IN OFFICIAL RELATIONS WITH THE WHO

WORLD HEALTH ORGANIZATION

Lower limb orthosis with polypropylene articulation

Jean Claude Vesan, Orthotist-Prosthetist
This article is a modification of a report from Handicap International and the Hô Chi Minh Ville Rehabilitation Centre for
Disabled Children contributed by Jean Claude Vesan, Orthotist-Prosthetist

Handicap International, like many non-governmental organizations involved in orthopaedic devices, used to focus on prostheses supply, the first priority in post-conflict times. Our actions in low-income countries (often in the framework of community-based programs), where poliomyelitis or cerebral palsy are the major causes of disabilities, has now led us to develop our expertise in the field of orthotics, destined for a more varied and numerous target population.

Traditionally, the most commonly used technology in developing countries has been the metal orthosis (aluminium, steel, etc.), which simply requires basic equipment. On the other hand, this kind of device is heavy and unaesthetic and also obliges one to wear a closed or half-closed shoe, which is hardly supported by children in tropical climates. In addition, the identification and purchasing of good quality sidebars and joints is often a problem.
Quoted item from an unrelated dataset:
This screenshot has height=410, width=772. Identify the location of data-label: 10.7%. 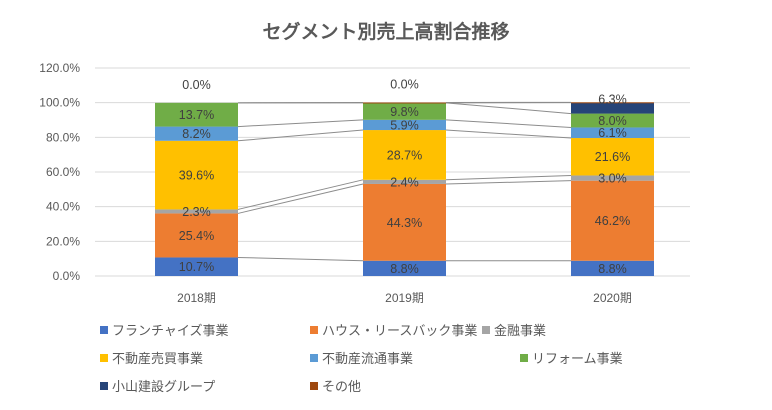
(196, 267).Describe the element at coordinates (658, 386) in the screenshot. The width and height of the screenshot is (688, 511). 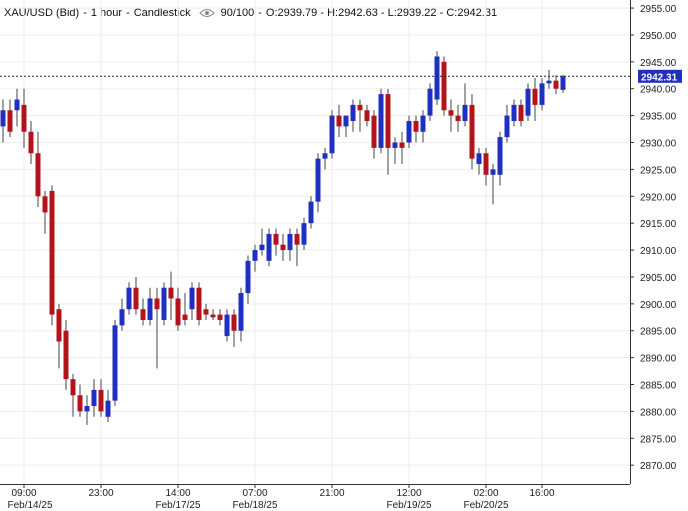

Thanks to socio-economical progress in some of these countries, a new type of orthosis could be fabricated by different agencies: the "mixed" orthosis. This orthosis uses thermoplastics, which are more comfortable and more precise, and which do not require any special footwear. The purchasing of sidebars and joints for this orthosis, however, is still a problem. This "transitory" technology was already an important step for our beneficiaries. However, in Vietnam, the motivation and the technical level reached by Handicap International's partners allowed us to progress further. In the Hô Chi Minh Ville Rehabilitation Centre for Disabled Children, the polypropylene knee joint for lower-limb orthoses was created, showing new properties:

· Fabricated solely of polypropylene, with the exception of the articulating screws, the straps, and the locks1
· Weight: For a 50 kg user, for example, the knee-ankle-foot orthosis is only 550 g. This is an improvement of approximately 30% in comparison to a mixed orthosis, and a 40% improvement compared to an aluminium orthosis
· Independence from steel joint and sidebar supply
· Improved function of the device, due to the improved stiffness of the knee, maintaining both joints in the proper alignment
· Easy repairs of the lock and the joints
· Wider distribution of the posterior knee pressures, allowing more comfort, particularly in case of genu (knee) recurvatum
· Cost of the device, decrease for the joints and sidebars
· No particular knowledge or material needed

Fabrication
This technical description will only be related to the specific process, not the general principles of any orthotic device. In addition to the basic material used for mixed orthoses, a polypropylene joint requires:
· One alignment guide, composed of a threaded rod with an 8 mm diameter, and two aluminium cylindrical pieces of 35 mm diameter

· One 6 mm drill, to be used for rounding off the joints' heads
· One hinge, used for the making extension stop
· One circular saw with a 100 mm blade, to be adapted on a drill for the manufacturing of the extension block stops

Required Materials

Casting & measurements
The patient is standing in a corrected position, the hip joint in 6o of external rotation, knee straight, and ankle at 90o. Particular attention must be paid to the following measurements:
· Diameter above the condyles
· Knee joint axis diameter
· Ankle malleolus diameter

Positive Mold

Positive mold plaster correction
Taking these measurements into account, rectifications are performed on the anterior of the leg cast in order to make the donning of the orthosis easier.

Joints guide positioning
Thanks to a round "surform" file, the positive mould is carved to make room for the alignment guide. To increase the security of the lock, the alignment guide should be placed in a more posterior position than normally placed. A minimum distance of 1cm behind the joint's physiological axis is appropriate. The alignment guide protrudes on each side (medially and laterally) of the positive mold, by 3 mm.